MATERIAL PROVIDED:
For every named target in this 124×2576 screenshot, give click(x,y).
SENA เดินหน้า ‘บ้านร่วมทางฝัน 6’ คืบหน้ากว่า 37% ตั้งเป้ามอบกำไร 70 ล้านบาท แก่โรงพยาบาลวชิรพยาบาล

...

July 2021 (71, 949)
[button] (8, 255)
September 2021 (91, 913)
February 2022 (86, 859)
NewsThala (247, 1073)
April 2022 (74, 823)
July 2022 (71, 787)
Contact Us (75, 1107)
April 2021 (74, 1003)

* * *

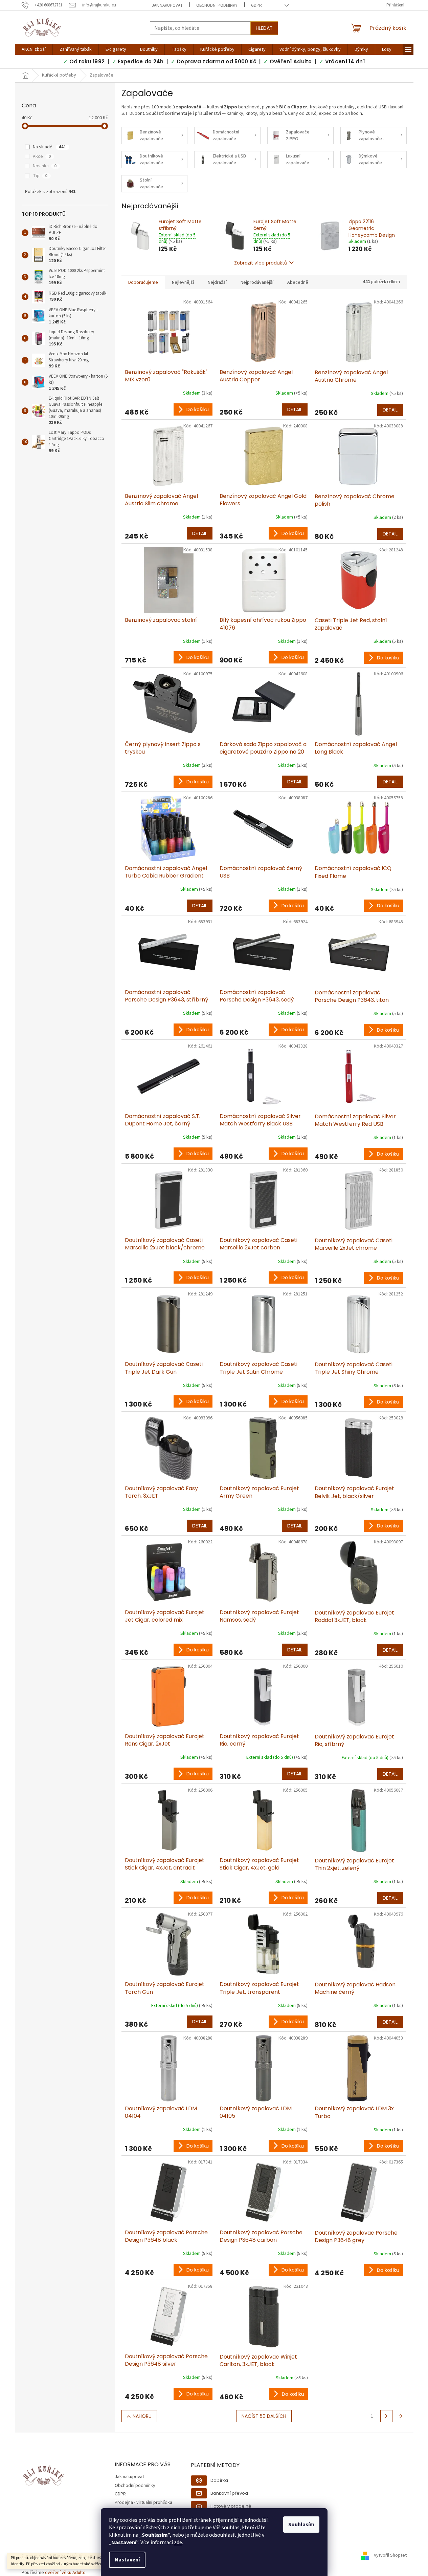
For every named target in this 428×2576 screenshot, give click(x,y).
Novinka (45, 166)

TASK PROMPT: Where the line holding "NewsThala (247, 1073)" appears in the listing above, start reproducing exactly, and end with the line holding "April 2021 (74, 1003)".

COMPLETED EXERCISE:
NewsThala (247, 1073)
April 2022 (74, 823)
July 2022 (71, 787)
Contact Us (75, 1107)
April 2021 (74, 1003)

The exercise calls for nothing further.